> [The data]
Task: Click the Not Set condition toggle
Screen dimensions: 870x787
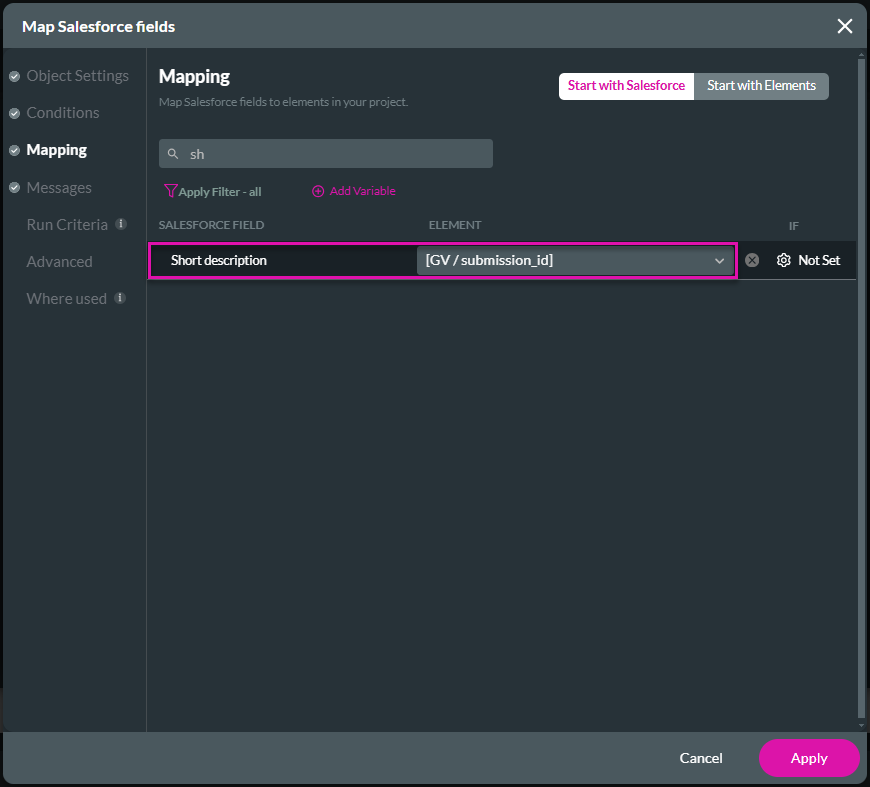Action: [x=819, y=260]
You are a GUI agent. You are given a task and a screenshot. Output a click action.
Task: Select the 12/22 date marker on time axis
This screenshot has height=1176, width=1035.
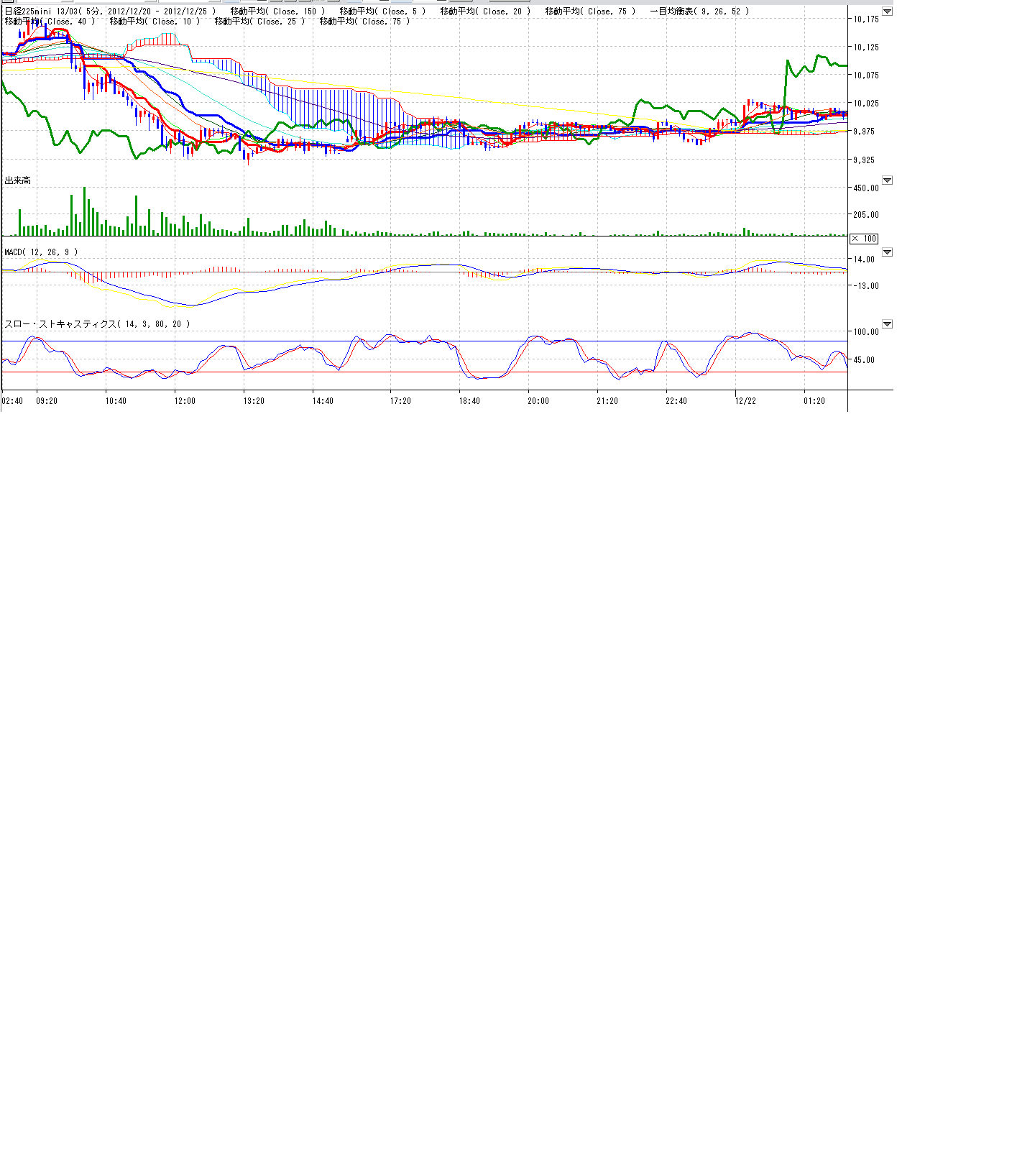point(745,401)

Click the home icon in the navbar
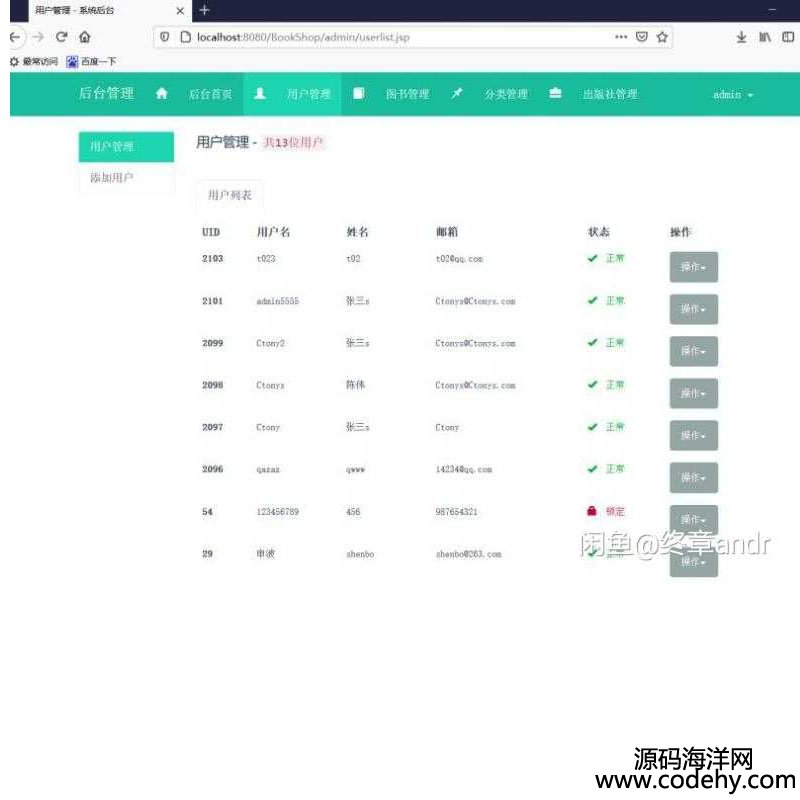click(162, 94)
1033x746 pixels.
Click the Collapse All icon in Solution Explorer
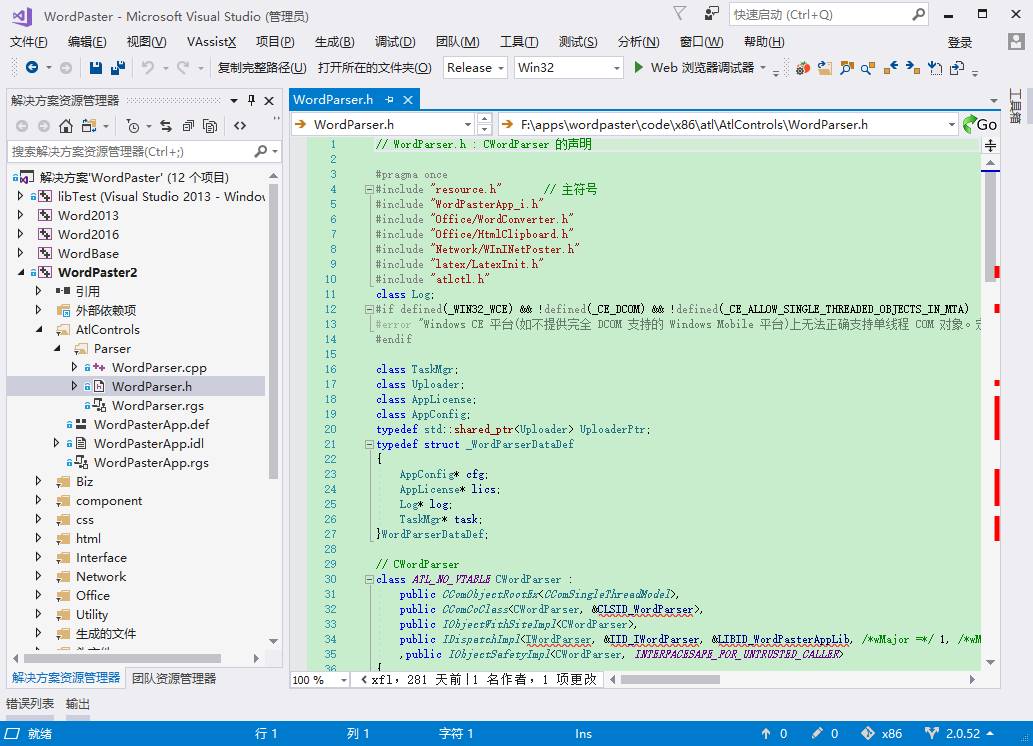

> [Task requirements] Extract only the lines from the line containing "1033x746 pixels." through the final line of the listing above, unchanged; pictures stay out of the copy.

> [Exercise answer]
1033x746 pixels.
Click the Collapse All icon in Solution Explorer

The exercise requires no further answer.